GREEN BAY, Wis. – Elite anglers are always looking for the magic spot, the unchartered water, the “promised land” of bass fishing.
At the Green Bay Challenge event on Lake Michigan, some pros may have found just that -- but there are plenty with a cast's distance.
“There were at least 85 boats up north today and that’s within a 3- to 5-mile stretch,” said Brandon Palaniuk, who currently sits in fourth place with 18 pounds even. “I played the chess match game and fished in the crowd of people, but I was fishing both shallow and deep throughout the day.”
Smallmouth dominated Day One, and they can be extremely picky and difficult to catch at any given time. Positioning and lure presentation is critical.
On top of that, pros have to play bumper boats and vie for the right spot in a sea of competitors.
“You really have to pay attention to the small sweet spots that other anglers might pass, and concentrate on where you’re going to get bit,” Palaniuk added. “You don’t want to be fishing dead water.”
With 80 percent of the field in a stunted area, and with only half of that water being productive, claiming territory is nearly impossible.
In most events, establishing water and declaring an area has always been an “unwritten rule” that Elite pros respect and understand.

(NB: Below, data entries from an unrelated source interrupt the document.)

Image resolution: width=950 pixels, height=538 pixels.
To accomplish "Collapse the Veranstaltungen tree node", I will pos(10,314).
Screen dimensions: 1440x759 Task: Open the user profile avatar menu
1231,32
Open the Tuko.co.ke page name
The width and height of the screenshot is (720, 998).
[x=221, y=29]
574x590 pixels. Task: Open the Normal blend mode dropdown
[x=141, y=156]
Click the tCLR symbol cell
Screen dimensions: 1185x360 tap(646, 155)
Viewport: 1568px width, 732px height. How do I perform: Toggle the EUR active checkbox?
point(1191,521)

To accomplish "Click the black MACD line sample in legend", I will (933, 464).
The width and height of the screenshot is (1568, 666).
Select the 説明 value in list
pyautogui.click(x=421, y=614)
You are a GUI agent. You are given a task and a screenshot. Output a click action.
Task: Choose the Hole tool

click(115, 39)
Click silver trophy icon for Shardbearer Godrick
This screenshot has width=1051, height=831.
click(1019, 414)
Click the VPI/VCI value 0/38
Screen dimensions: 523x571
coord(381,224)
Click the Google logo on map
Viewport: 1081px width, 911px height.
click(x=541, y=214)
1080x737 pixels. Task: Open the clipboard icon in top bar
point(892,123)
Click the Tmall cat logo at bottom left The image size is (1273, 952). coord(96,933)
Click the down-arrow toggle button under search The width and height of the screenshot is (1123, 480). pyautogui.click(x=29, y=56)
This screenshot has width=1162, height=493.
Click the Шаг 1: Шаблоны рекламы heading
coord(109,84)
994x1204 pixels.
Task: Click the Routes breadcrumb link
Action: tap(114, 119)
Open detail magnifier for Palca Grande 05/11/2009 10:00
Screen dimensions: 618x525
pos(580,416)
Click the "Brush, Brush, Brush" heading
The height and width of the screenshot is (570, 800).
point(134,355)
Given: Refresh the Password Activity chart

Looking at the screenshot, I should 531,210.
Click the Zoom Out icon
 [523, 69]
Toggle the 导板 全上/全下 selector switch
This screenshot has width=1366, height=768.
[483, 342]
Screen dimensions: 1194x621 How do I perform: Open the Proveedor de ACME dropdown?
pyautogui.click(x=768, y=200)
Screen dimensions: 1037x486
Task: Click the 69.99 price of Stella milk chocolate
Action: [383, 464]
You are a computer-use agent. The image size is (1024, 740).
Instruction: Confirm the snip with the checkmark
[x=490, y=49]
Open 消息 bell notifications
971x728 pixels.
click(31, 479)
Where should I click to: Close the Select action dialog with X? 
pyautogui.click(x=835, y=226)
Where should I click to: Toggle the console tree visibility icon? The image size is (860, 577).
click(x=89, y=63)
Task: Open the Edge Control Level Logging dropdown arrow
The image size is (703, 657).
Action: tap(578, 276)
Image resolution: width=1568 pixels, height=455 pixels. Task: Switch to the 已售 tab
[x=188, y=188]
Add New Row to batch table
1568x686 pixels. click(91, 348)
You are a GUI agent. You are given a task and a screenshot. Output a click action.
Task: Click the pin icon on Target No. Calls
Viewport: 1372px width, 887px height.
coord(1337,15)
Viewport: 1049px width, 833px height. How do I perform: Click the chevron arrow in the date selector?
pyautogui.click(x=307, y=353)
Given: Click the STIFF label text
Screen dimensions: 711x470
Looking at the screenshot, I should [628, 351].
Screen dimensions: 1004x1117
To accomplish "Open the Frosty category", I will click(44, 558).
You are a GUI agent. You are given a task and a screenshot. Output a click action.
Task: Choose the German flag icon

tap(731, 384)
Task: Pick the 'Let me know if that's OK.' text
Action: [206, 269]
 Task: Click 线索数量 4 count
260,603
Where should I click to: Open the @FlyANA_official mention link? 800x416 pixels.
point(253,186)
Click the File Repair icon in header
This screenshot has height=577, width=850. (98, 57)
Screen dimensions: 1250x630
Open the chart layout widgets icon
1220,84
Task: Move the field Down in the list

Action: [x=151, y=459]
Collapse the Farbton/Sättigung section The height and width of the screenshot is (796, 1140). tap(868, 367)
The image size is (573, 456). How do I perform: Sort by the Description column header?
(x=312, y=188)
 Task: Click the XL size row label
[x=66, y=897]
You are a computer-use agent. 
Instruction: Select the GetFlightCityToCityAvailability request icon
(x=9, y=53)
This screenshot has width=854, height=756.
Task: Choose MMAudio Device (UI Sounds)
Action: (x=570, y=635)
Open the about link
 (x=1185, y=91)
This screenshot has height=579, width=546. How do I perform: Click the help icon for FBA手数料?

If an angler fishes an area Day One, he has the right to that area the following day.
“I wish it was that way, but it’s not like that here,” said Ott DeFoe, currently in 13th place with 16-11.“Everybody is in a small section of the lake with a lot of dead water in that area, so we’re all rotating around one another.”
DeFoe is a contender to watch in the AOY race, landing in fourth place there following Day One on Lake Michigan.
When an Elite pro is in position to win one of the most coveted titles bestowed by B.A.S.S., the pressure is evident whether they choose to admit it or not.
DeFoe has always had the recipe for consistency, and despite the amount of competitors around him, his remedy for success hasn't waivered.
“You just have to catch as much as you can; it’s the name of the game at every tournament we go to.”